The new rules are "about the security of our weapons systems themselves and everything that touches them. It’s a pervasive problem and I think we have to pay a lot more attention to it," the Pentagon's chief weapons buyer, Frank Kendall, told Reuters March 5.

"One of the things now hurting our force is we’ve gotten used to having nothing but very, very high-end weapons systems, ‘exquisite’ weapons systems," according to a BreakingDefense story quoting Allan Shaffer, Pentagon acting assistant secretary for research and engineering as he spoke at an August, 2014 defense-industry conference. "Unfortunately….potential adversaries have figured out how to counter [those] with things like very cheap electronic warfare systems."

In fact, the Pentagon's whole electronic warfare strategy has been weak, inconsistent and ineffective, according to a report from the DoD's Defense Sciences Council that has not been made public, but which Kendall has said prompted the creation of a new Electronics Warfare Council Kendall will co-chair whose purpose is to evaluate the U.S. military's effectiveness in both creating and defending against mayhem using digital technology.

"EW has often been regarded as just a combat enabler. Our adversaries don't think so," deputy undersecretary of defense Bob Work, who approved the council's creation, said at a defense-industry conference over the weekend, according to FederalNewsRadio. "They believe it is an important part of their offensive and defensive arsenal. For relatively small investments in EW, you get an extremely high potential payoff, and our competitors are trying to win in that competition. We still have a lead, I think, but that lead is diminishing rapidly."
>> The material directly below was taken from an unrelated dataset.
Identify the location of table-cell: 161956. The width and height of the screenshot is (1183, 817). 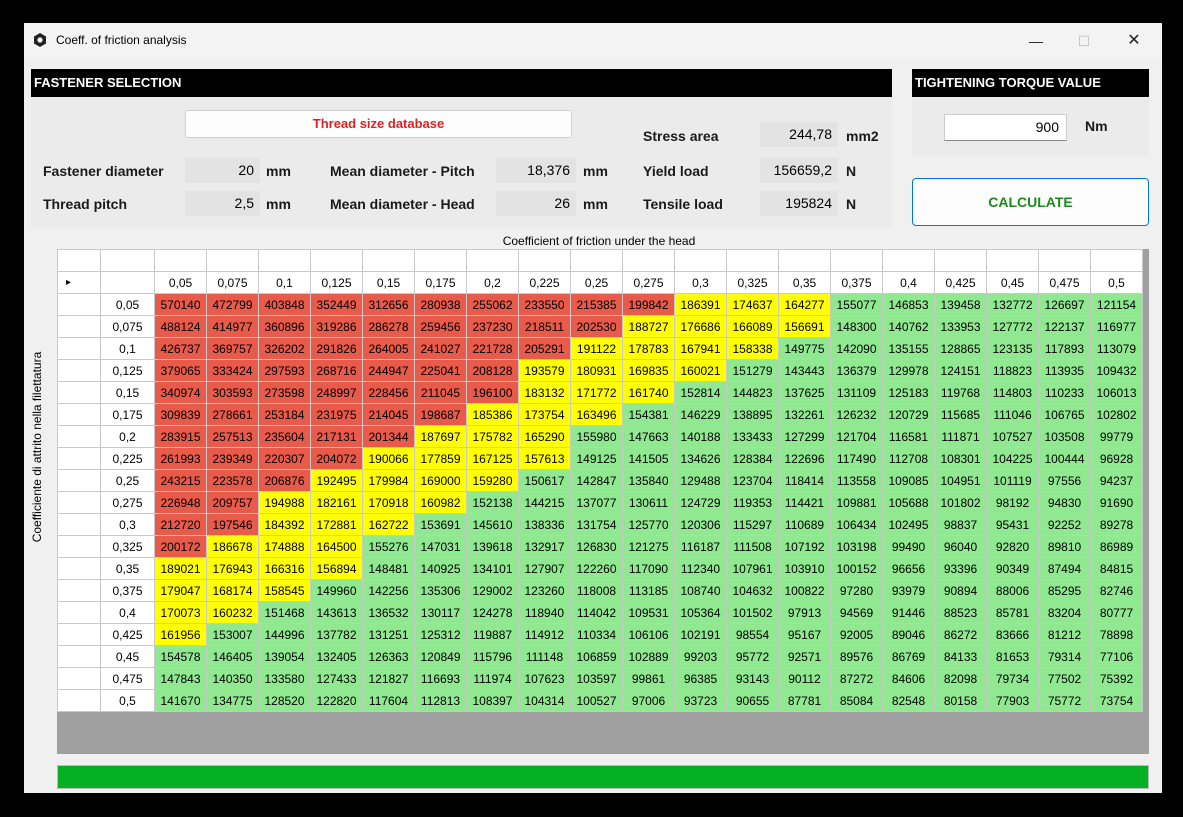
(180, 634).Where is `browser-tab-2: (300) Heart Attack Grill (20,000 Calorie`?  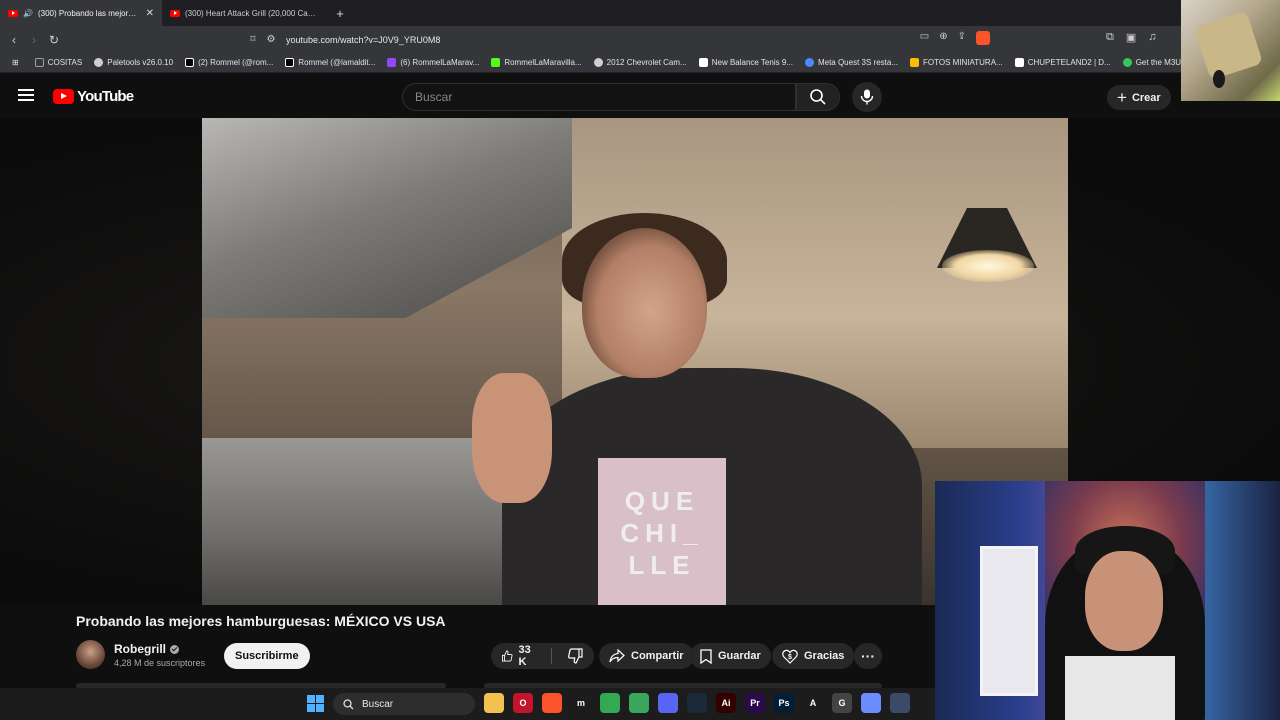 browser-tab-2: (300) Heart Attack Grill (20,000 Calorie is located at coordinates (243, 13).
The new procurement rules will plug some security holes in upcoming weapons systems and reinforce the need for more consistent compliance with existing security rules, Kendall told Reuters. But they're also intended eliminate the design ethic that allows security to be designed along with the rest of a weapons system, five or 10 years before it goes into the field, with no chance of updates or improvements along the way.

"We've been complacent," Kendall, said in an August, 2014 interview with BreakingDefense. "Our technological superiority is very much at risk, there are people designing systems [specifically] to defeat us in a very thoughtful and strategic way, and we’ve got to wake up, frankly."